ABOUT THIS EXERCISE
Your answer is the lines below, exactly, from the one that contains "Click the Notebook" through the one that contains "Image resolution: width=917", both included.

Stored records:
◇ ◇ ◇

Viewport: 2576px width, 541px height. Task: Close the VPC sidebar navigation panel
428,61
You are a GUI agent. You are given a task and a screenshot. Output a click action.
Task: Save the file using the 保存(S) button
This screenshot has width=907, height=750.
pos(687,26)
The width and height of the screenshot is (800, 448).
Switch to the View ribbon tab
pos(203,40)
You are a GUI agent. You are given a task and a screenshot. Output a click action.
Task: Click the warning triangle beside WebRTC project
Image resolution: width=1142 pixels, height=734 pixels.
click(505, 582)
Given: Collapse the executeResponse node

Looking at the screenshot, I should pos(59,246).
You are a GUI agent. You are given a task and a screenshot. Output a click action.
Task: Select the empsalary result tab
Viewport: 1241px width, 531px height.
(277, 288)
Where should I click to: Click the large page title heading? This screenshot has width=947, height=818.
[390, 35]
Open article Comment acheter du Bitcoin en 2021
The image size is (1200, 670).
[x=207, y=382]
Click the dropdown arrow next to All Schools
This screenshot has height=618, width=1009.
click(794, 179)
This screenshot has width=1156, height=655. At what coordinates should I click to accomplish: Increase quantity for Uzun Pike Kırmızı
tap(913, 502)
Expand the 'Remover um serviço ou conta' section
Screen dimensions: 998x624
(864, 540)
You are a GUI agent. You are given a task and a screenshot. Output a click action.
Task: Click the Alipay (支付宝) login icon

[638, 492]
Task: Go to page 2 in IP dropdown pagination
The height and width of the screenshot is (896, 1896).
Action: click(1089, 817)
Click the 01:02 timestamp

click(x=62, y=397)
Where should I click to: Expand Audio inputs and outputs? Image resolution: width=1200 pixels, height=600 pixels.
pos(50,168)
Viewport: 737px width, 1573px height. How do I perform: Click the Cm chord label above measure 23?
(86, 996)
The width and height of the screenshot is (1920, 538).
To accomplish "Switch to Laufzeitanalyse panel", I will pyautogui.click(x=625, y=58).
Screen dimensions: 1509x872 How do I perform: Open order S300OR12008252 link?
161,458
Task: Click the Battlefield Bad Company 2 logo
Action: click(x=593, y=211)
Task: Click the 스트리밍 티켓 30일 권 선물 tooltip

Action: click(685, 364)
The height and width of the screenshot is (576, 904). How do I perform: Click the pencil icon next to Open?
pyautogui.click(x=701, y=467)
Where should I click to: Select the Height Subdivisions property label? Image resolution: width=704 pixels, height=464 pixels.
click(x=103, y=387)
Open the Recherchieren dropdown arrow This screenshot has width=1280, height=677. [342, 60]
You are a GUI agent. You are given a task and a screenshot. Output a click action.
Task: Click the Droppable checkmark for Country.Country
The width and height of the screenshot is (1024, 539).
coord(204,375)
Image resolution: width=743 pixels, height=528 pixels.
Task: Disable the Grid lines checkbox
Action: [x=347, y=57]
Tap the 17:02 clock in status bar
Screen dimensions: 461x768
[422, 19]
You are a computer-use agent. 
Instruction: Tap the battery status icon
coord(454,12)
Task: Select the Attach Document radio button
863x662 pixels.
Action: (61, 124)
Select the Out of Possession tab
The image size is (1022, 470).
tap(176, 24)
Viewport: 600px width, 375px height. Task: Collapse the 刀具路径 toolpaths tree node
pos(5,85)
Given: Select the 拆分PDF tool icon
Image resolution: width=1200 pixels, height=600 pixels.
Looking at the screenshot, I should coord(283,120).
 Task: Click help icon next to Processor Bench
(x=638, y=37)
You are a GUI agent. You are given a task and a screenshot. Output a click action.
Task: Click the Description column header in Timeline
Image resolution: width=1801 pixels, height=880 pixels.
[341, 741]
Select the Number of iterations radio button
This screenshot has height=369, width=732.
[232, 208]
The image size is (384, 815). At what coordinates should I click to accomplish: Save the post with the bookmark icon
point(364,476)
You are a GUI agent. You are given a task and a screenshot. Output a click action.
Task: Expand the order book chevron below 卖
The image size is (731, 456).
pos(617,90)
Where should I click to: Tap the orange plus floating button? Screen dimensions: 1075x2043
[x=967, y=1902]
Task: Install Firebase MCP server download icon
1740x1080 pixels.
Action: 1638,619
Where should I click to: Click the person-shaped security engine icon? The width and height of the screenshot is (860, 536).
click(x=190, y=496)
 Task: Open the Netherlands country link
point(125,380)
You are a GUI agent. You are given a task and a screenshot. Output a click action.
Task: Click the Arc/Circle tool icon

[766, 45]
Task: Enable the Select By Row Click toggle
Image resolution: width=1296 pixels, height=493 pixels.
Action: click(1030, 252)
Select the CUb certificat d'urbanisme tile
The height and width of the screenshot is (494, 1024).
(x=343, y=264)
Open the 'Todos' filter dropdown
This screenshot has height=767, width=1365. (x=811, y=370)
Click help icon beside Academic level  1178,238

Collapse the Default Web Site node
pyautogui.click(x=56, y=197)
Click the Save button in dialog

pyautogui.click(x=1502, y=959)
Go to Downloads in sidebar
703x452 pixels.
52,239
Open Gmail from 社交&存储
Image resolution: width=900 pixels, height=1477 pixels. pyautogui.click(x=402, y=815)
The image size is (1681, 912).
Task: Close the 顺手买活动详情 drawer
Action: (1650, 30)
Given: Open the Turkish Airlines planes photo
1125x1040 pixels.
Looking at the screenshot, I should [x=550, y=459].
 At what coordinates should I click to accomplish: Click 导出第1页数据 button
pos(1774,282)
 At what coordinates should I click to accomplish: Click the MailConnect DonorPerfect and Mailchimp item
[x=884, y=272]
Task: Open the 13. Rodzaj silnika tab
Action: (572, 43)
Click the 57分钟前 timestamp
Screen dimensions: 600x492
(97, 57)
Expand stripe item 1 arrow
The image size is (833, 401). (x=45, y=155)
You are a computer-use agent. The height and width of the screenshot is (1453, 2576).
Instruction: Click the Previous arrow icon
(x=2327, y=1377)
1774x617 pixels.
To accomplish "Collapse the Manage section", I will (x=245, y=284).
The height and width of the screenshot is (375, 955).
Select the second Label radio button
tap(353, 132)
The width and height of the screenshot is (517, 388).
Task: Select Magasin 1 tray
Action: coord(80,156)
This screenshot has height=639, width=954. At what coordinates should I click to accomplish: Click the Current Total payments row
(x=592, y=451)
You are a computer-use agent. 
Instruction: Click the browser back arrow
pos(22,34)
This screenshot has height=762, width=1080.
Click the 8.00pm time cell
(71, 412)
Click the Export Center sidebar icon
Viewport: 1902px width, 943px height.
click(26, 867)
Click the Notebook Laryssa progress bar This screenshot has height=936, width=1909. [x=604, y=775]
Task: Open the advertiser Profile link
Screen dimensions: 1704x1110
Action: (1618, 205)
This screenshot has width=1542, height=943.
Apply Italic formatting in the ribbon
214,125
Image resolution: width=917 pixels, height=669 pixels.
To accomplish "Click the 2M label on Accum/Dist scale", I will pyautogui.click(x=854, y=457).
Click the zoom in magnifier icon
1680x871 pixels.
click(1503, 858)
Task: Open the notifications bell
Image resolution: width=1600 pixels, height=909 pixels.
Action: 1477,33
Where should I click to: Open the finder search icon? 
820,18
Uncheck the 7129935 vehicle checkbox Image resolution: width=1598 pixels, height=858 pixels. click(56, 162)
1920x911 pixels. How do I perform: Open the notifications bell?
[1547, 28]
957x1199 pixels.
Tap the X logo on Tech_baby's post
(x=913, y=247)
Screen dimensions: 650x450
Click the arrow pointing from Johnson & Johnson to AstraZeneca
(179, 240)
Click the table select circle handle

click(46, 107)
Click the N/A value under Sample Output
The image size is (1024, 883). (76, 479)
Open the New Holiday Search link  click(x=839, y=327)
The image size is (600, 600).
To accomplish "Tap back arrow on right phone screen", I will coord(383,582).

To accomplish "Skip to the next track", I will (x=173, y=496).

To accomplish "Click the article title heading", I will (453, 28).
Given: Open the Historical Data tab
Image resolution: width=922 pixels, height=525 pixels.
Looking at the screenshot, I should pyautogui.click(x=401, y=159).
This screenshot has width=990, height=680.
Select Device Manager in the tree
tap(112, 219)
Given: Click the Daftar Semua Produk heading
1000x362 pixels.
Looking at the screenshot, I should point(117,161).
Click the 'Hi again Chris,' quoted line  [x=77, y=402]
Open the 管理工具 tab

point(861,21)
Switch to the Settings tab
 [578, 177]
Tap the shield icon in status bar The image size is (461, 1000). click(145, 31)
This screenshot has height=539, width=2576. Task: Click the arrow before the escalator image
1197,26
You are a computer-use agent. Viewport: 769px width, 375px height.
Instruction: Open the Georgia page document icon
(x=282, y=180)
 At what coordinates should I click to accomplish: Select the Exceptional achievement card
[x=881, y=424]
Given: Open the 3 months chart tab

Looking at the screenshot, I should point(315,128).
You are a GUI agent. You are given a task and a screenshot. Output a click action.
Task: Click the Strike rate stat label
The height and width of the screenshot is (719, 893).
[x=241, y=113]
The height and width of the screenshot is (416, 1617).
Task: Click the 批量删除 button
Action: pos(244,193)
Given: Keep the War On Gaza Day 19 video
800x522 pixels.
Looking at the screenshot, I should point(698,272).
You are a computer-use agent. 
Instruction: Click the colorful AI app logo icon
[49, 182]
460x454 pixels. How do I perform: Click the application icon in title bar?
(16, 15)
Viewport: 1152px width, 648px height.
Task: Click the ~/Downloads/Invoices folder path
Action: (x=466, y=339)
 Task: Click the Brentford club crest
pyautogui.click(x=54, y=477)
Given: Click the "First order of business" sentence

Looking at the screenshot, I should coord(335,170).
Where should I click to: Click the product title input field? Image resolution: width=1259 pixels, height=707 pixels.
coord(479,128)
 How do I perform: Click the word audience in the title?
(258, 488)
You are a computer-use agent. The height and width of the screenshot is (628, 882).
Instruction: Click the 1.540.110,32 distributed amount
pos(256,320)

◇ ◇ ◇

TASK ANSWER
Click the Notebook Laryssa progress bar This screenshot has height=936, width=1909. [x=604, y=775]
Task: Open the advertiser Profile link
Screen dimensions: 1704x1110
Action: (1618, 205)
This screenshot has width=1542, height=943.
Apply Italic formatting in the ribbon
214,125
Image resolution: width=917 pixels, height=669 pixels.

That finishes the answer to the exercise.